▸ **Work to complete**
Output the lines of the data from the line containing "You are a GUI agent. The screenshot is 647×1109." through the line containing "Fotogalerie: Únor - Ples" as a Markdown table with the columns Row and Line, one row per line and blank lines left out.

▸ **Data from a pointing dataset**
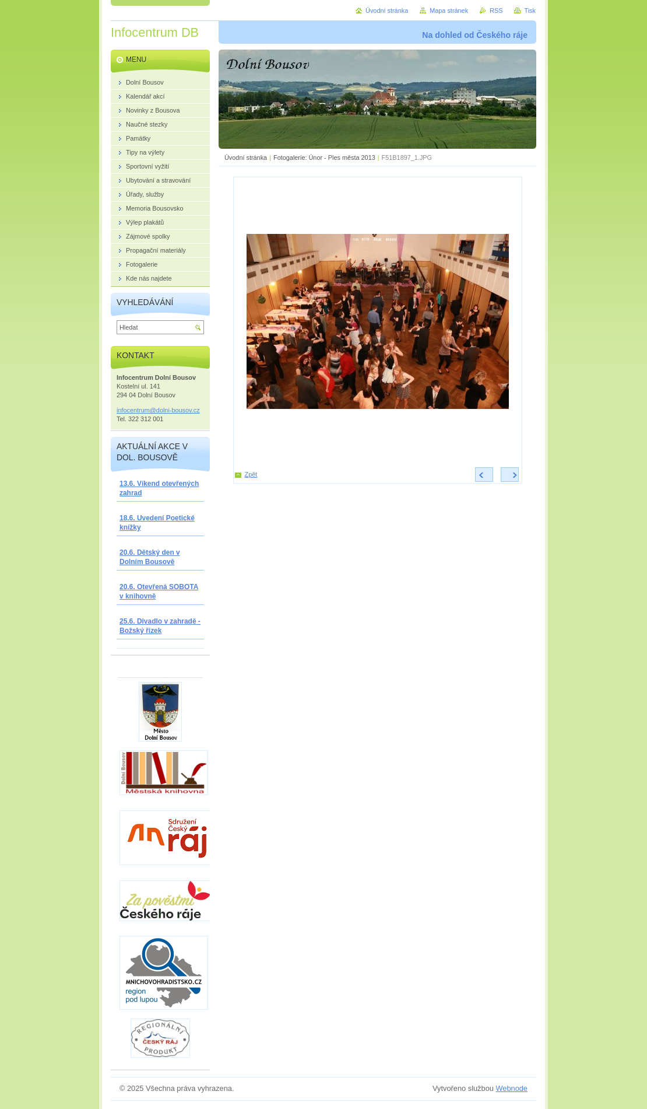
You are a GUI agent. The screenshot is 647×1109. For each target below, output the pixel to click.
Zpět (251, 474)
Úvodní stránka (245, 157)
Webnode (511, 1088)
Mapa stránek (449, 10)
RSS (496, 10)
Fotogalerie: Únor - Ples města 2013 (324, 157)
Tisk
---
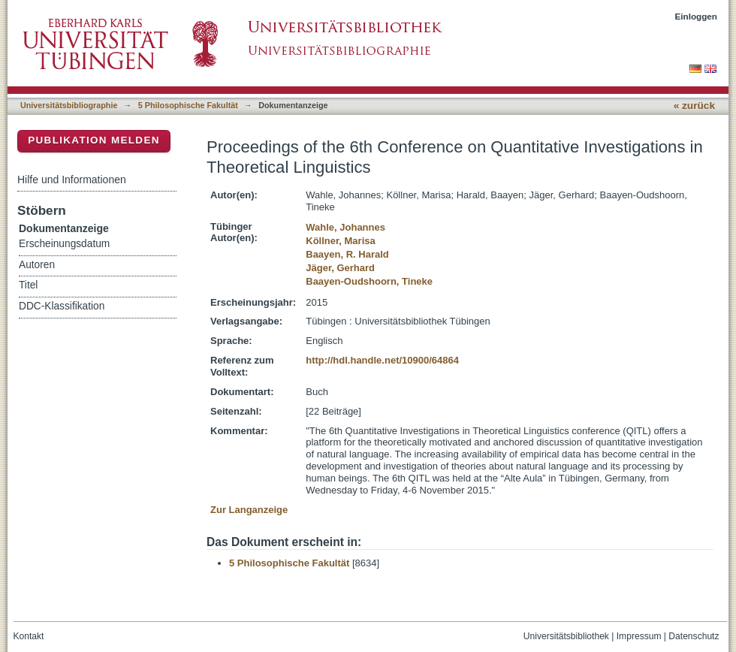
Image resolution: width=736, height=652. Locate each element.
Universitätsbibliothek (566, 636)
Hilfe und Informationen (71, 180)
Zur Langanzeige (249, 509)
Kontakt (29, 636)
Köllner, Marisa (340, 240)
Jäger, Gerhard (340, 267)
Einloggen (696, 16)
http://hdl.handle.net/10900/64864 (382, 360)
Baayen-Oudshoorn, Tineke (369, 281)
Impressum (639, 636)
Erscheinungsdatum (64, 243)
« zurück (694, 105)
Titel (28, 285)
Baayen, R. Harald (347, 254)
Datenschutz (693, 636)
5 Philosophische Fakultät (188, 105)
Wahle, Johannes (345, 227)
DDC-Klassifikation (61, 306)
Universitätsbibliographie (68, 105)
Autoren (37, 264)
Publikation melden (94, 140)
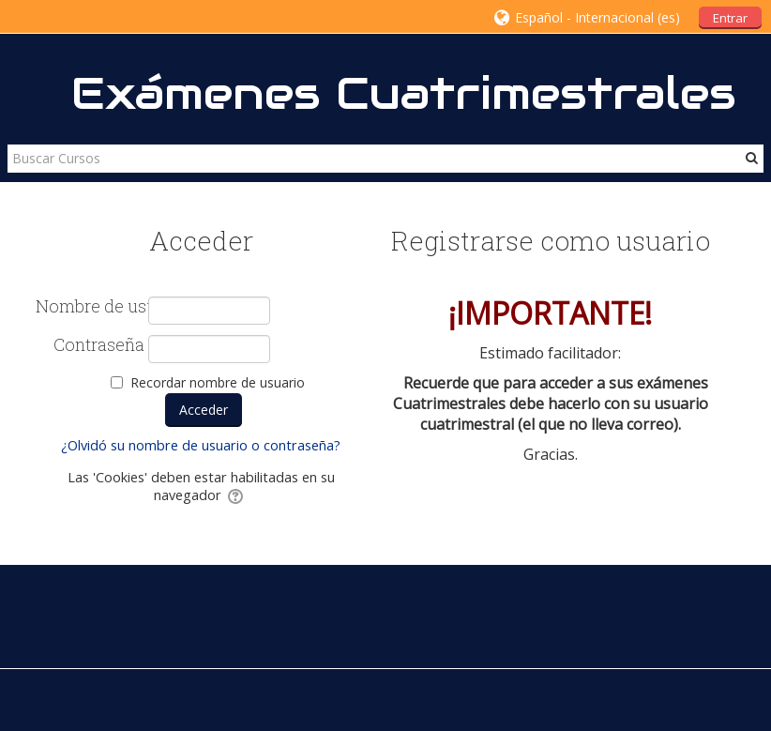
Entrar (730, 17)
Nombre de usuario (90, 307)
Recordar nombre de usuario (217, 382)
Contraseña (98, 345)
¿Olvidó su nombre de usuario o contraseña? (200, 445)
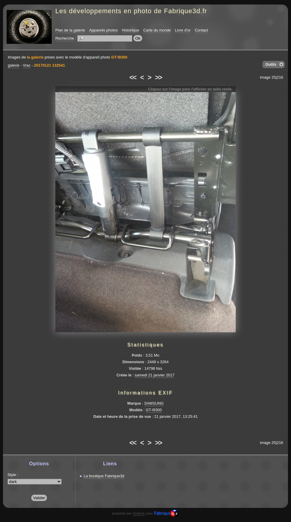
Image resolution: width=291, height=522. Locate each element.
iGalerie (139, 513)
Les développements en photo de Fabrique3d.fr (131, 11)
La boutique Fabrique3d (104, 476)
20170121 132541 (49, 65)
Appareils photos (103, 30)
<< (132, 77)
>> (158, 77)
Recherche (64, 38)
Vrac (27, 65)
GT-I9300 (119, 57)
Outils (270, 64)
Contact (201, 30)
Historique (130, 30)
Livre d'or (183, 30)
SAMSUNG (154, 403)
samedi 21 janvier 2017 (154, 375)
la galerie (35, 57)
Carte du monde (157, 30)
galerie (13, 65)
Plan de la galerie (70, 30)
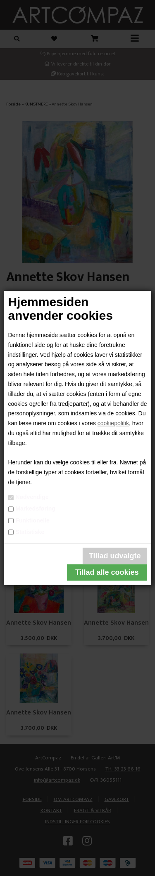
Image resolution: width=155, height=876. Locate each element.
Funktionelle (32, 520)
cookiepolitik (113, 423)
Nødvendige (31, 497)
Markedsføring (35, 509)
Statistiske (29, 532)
...
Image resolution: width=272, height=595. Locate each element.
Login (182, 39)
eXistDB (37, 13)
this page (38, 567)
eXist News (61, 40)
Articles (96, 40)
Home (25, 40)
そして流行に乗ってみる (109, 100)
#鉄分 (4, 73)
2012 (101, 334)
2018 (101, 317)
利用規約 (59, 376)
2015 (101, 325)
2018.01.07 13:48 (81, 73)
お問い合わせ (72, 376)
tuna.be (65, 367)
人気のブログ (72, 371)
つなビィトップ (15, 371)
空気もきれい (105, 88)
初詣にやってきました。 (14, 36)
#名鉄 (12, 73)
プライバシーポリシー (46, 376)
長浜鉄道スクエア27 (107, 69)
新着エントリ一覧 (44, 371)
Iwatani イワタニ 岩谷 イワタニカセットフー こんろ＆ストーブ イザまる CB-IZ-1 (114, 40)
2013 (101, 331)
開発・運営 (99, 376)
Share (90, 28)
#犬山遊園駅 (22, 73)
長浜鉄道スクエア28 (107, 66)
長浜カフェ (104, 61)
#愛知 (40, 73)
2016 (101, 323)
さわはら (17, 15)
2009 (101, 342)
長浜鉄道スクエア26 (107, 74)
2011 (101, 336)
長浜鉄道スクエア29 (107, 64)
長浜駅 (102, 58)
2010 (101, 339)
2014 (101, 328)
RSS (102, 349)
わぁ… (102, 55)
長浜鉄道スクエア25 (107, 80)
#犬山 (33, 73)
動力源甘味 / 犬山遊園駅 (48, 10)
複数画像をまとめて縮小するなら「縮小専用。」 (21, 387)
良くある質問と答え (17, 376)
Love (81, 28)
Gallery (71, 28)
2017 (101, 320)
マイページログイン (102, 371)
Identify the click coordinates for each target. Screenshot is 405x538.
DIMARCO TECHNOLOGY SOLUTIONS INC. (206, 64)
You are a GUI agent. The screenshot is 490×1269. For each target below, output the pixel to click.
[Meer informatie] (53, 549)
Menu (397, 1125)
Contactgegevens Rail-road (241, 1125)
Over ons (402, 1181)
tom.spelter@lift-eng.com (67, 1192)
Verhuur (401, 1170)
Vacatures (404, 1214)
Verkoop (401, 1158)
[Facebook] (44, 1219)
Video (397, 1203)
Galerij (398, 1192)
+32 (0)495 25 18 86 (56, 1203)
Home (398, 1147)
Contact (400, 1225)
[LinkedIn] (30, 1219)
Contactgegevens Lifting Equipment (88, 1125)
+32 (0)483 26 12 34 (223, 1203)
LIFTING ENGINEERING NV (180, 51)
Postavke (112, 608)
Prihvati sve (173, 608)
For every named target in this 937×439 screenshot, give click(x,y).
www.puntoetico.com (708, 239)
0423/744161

▸ **Exercise answer**
| Row | Line |
|---|---|
| 1 | You are a GUI agent. The screenshot is 647×1109. For each target below, output the pixel to click. |
| 2 | Zpět (251, 474) |
| 3 | Úvodní stránka (245, 157) |
| 4 | Webnode (511, 1088) |
| 5 | Mapa stránek (449, 10) |
| 6 | RSS (496, 10) |
| 7 | Fotogalerie: Únor - Ples města 2013 (324, 157) |